Shenzhen at the vanguard of low-carbon development
Editor's note: China aims to peak its carbon dioxide emissions before 2030 and achieve carbon neutrality before 2060, major goals in a national green transition drive. This series looks at efforts in various sectors to meet the goals.
Xiao Tianfa had lived for almost 40 years in the Xinqiao historical residential area, a group of walled houses of the Hakka people in Shenzhen's northeastern Longgang district. The 84-year-old was born, grew up and spent half of his life there.
Although he moved to a nearby place in the late 1970s, he still came to visit his old house from time to time.
Referring to the Hakka village where his previous home is located, he said, "I have witnessed its remarkable change from a rundown area to a modern example of low-carbon development.

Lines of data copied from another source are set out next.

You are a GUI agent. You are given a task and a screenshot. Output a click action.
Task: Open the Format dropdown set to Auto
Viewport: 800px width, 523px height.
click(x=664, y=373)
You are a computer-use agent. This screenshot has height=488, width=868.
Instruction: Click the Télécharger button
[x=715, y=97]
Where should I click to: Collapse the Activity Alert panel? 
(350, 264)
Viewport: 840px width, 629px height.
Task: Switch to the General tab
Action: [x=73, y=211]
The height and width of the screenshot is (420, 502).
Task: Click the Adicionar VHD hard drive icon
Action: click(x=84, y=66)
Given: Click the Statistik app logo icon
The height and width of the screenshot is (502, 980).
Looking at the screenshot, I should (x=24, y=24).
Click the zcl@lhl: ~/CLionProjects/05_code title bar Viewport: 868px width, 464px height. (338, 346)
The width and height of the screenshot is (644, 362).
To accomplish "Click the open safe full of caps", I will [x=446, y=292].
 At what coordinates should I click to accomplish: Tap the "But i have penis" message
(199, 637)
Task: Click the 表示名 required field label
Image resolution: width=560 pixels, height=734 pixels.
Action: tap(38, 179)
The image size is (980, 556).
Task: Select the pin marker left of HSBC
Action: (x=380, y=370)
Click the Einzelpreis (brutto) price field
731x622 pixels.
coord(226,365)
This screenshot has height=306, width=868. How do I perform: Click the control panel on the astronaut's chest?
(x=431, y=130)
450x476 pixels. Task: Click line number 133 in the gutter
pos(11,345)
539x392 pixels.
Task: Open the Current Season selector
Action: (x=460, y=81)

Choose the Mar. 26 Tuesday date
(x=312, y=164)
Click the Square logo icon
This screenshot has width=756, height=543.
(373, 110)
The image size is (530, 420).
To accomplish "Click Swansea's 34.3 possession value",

"In the past, houses in the village were filled with waste. Roof tiles could fall off anytime. The environment was quite poor at the time," he recalled.
But now, it has become the first "near-zero carbon" community in Shenzhen and a pilot demonstration area for the city's low-carbon development, featuring more than 140 types of "green "technology.
The village, which covers 36,000 square meters and has about 400 residents, currently produces 680 tons of carbon each year, of which 600 tons are offset by using green technology, said Zhang Yalong, executive dean of the Shenzhen Institute of Sustainable Development.
Reduction of the remaining 80 tons of carbon is left to local residents in an initiative to promote green life, he said. "They each have a carbon personal account and are encouraged to cut their carbon footprint by changing living habits, modes of transportation and other things."
The transformation of Xinqiao reflects how Shenzhen is pressing ahead with the green transition to contribute to helping fulfill China's national goal of peaking carbon dioxide emissions by 2030 and achieving carbon neutrality by 2060.
The metropolis in South China is one of the country's first low-carbon pilot cities.
According to government data, Shenzhen's carbon dioxide emissions per unit of GDP dropped by about 70 percent in 2020, compared with the level in 2005. Energy consumption per unit of GDP stood at one-third of the nation's average in 2020, while carbon dioxide emissions per unit of GDP were one-fifth the nation's 2020 average.
In late 2021, Shenzhen launched its 14th Five-Year Plan (2021-25) on ecological environmental protection, which mapped out the blueprint for the city's green development in the coming years. According to the plan, the eco-environmental quality of Shenzhen will reach an internationally advanced level by 2025. The city will formulate a low-consumption, low-emission, circular and sustainable way of development and strive to take the lead in achieving the nation's dual carbon goals.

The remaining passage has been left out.